(INFORMATION GIVEN Opens)
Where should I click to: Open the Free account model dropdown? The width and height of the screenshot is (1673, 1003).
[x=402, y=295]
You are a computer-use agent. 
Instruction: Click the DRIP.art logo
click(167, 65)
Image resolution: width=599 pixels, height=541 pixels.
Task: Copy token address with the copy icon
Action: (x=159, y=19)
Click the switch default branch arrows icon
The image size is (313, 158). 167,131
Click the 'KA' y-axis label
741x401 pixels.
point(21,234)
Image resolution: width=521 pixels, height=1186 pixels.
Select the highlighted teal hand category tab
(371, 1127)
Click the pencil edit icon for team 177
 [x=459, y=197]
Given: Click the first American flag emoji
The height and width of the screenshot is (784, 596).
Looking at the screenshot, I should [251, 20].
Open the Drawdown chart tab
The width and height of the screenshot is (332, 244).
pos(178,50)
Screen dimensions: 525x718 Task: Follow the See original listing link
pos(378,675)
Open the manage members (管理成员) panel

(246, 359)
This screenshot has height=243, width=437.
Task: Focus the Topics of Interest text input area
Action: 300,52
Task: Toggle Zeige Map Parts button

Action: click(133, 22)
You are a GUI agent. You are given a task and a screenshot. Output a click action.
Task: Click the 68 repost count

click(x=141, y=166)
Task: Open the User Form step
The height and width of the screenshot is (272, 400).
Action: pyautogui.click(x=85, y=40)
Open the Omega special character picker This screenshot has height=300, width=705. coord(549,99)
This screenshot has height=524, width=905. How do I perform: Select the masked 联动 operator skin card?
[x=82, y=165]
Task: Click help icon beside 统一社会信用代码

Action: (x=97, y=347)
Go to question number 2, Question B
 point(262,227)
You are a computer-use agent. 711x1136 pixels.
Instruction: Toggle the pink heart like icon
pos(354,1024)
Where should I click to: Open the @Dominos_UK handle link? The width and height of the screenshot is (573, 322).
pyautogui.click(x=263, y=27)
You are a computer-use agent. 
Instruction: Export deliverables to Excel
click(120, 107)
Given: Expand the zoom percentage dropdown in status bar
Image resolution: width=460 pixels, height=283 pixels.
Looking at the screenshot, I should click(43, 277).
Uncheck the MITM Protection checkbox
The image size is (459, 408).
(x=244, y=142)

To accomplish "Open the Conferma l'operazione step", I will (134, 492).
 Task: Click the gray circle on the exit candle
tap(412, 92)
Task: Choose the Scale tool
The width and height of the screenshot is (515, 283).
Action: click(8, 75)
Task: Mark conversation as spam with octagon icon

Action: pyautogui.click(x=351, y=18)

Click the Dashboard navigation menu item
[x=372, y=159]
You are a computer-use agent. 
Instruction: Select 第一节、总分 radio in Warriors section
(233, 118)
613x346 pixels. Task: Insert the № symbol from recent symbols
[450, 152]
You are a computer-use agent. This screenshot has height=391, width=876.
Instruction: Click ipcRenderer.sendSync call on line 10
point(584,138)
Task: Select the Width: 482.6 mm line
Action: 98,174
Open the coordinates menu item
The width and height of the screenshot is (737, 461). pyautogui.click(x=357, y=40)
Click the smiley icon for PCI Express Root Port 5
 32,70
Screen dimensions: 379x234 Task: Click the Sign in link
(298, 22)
(INFORMATION GIVEN Closes)
**INSTRUCTIONS FOR THE TASK**
Nothing but the lines from the one holding "Instruction: Select 第一节、总分" to the end of the entries should be returned, each exactly as it stands.

**ANSWER SECTION**
Instruction: Select 第一节、总分 radio in Warriors section
(233, 118)
613x346 pixels. Task: Insert the № symbol from recent symbols
[450, 152]
You are a computer-use agent. This screenshot has height=391, width=876.
Instruction: Click ipcRenderer.sendSync call on line 10
point(584,138)
Task: Select the Width: 482.6 mm line
Action: 98,174
Open the coordinates menu item
The width and height of the screenshot is (737, 461). pyautogui.click(x=357, y=40)
Click the smiley icon for PCI Express Root Port 5
 32,70
Screen dimensions: 379x234 Task: Click the Sign in link
(298, 22)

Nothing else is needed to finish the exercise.